Soon we were pulling up outside the small ramshackle house that Jacob and Billy called home. The two men came out of the house to greet us.

I was shocked speechless when I saw Jacob. I'd seen him less than two weeks ago when he was your average sixteen year old guy. A bit gangly, yet to grow into his skin, kind of cute and with long dark hair. But wow, two weeks had been kind to my friend, that was for sure. He looked liked he'd been on steroids, he'd bulked out hugely, massive muscles straining his plain black t-shirt. He'd also grown at least a foot in the time I'd not seen him.

As impressive as that was, and it was impressive, and as hot as this made Jacob look, something didn't sit right with me. A weary feeling, almost like a warning settled over me as Jake came rushing to give me one of his bear hugs.

I hugged him back as usual but the hairs on the back of my neck stood up as his skin came into contact with mine. Something niggled me at the back of my brain but I didn't have time to investigate it, so I kept it to the back of my thoughts for evaluation at a later point.

"Hey Bella, how ya been? How's school? You haven't been to see me in ages! The bikes are almost ready." The last bit was added in a whisper. Together we'd secretly been building two motor bikes that I'd found going to scrap. Watching Jake put them together made me really happy, and I couldn't wait to ride mine. I'd helped out a very small amount with the rebuilding of the bikes, having a knack of knowing which tools he needed before he asked for them. Unfortunately that was about as much contribution as I could offer.

Billy and Charlie headed off into the house, already deep in animated conversation about a baseball team. The sight made me smile, when they were together it was easy to see the young men they both must have once been.

Jake towed me around to his makeshift garage by the hand. To call it a garage may have been overly generous, it was more of a lean to. But it was all Jakes and out here we were alone. Here we could make the bikes, chat, laugh and generally be ourselves without fear of being caught or found out.

We spent a good hour or two on the bikes, Jake was right they were almost finished, I thought. Probably only needed another three hours worth of work. The thought excited me, I could not wait to have a go on the shiny red machine that was soon to be all mine.

All too soon we were being called in for food. I felt a small pang of disappointment, we were so close. But that soon disappeared when I smelt the ribs that Billy had cooked up for us.
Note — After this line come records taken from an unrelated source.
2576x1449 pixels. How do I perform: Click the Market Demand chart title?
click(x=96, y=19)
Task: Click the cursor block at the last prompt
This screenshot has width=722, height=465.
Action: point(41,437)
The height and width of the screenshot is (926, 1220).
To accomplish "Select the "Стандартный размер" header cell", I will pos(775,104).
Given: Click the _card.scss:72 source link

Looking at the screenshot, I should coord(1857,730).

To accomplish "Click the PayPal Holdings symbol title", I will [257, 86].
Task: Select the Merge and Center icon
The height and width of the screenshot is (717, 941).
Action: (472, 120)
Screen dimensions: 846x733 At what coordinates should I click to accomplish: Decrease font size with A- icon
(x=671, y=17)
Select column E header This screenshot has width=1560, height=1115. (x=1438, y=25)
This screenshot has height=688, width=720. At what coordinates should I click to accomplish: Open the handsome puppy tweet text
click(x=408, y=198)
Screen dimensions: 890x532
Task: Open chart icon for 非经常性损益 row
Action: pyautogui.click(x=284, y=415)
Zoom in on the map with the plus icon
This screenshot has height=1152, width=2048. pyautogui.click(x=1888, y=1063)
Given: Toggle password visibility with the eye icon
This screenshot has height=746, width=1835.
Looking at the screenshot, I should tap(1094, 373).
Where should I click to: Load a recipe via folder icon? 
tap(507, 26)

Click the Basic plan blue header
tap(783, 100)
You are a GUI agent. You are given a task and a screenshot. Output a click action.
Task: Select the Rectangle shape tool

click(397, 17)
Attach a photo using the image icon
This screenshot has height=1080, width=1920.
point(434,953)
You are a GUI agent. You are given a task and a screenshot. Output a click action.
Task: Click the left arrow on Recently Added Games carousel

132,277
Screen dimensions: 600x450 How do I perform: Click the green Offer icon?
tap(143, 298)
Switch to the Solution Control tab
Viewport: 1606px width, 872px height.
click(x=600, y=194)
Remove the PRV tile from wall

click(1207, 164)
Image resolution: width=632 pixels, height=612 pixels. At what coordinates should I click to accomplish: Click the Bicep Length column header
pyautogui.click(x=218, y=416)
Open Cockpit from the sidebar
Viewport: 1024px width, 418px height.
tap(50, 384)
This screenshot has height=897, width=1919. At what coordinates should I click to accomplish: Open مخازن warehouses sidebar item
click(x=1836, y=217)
Mouthwatering was the only fitting adjective. Billy was a darn good cook that was for sure.

It was a good night, we talked ate and generally had fun. For the first time in a long time I let the guard down, the one I didn't even know I had around me.

We left around eleven tired but happy. And when I went to bed that night it wasn't with as much of a downcast heart as I'd recently had. Even better tomorrow was the weekend, I could go back to Jakes. I could ride my bike which I was sure would be ready tomorrow.


Ok tiny little introduction there, chaps normally will be longer.